Mr. Duggan is Vice President of the PTN Board, preservation contractor, consultant and educator based in Montpelier, VT who specializes in the conservation of historic masonry and plaster. He holds a Master of Science from the University of Vermont’s Graduate Program in Historic Preservation where he is a frequent Lecturer. He currently teaches Architectural Materials Testing at the Hancock Shaker Village for the University of Massachusetts-Amherst Historic Preservation Program and is a faculty member at Yestermorrow Design/Build School in Warren, VT.

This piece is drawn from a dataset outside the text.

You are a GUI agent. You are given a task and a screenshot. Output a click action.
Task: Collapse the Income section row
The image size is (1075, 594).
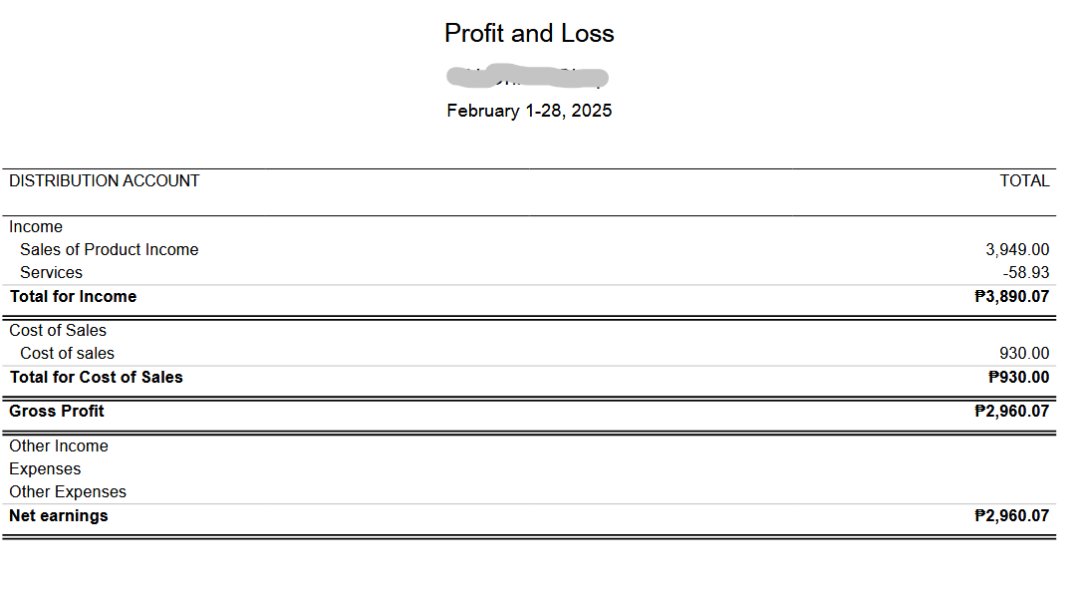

Facilitators and Partners:

  • Andy deGruchy, Owner/Consultant, Limeworks.us, Milford Square, PA, USA
  • David Payne is Professor of Preservation and Architecture Design at the American College of the Building Arts, Charleston, SC, USA
  • Dr. Gerard Lynch PhD, is a PTN board member, an internationally acclaimed and highly respected historic brickwork consultant, master bricklayer, educator and author. He is the 2007 recipient PTN’s highest honor the Askins Achievement Award. England.
  • Ken Uracius, a restoration mason and Vice President of Stone & Lime Imports, Inc., has worked in masonry restoration and in commercial and industrial masonry construction for more than 30 years. Ken was directly involved in rediscovering the history and reproducing the manufacturing techniques for historic natural cement materials. M.A.
  • Simeon Warren is Dean of the American College of the Building Arts, traditionally trained stone carver trained at Lincoln Cathedral and former Vice President of PTN and board member of APT. England and Charleston, SC, USA
  • Stéphanie A. Cretté, PhD, is a Research Scientist and Nestor González-Pereyra is a Research Engineer at the Warren Lasch Conservation Lab/Hunley Conservation Team
  • John Walsh is the founder and president of Highbridge Materials Consulting. He holds a Master’s Degree from Columbia University as a National Science Foundation Graduate Research Fellow and a B.S. in Geology with Honors from Queens College, CUNY. John specializes in the microscopical and chemical analysis of historic mortars, concrete, and building stone and has a special interest in historical binders.
  • Magdalena Malaj is senior chemist at Highbridge Materials Consulting.  She holds a Master’s Degree in electrochemistry of corrosion and surface phenomena and a Bachelor’s Degree in general chemistry from the University of Tirana, Albania. Magdalena specializes in inorganic analytical chemistry with an emphasis on developing methods for isolating and analyzing the binder components of historic mortars and stuccos. Additionally, she has studied pore size distributions and water and vapor transport characteristics of masonry materials.
  • Mark Mordhorst, Project Director at Hayles and Howe, Inc., Baltimore, MA, USA

Learning Objectives:

  • Describe the characteristics and challenges of a range of masonry materials and proper techniques for applying these materials.
  • Discuss how the interaction of iron can affect a masonry structure and its conservation.
  • Use the material analysis undertaken on Charleston’s Old City jail over the last six months to use those findings to describe the impact the application of masonry materials on this building.
  • Describe a new approach to preservation/construction education that not only integrates a liberal arts curriculum with the building arts but also works collaboratively with national preservation practitioners and companies to train a new generation of crafts people in the building arts.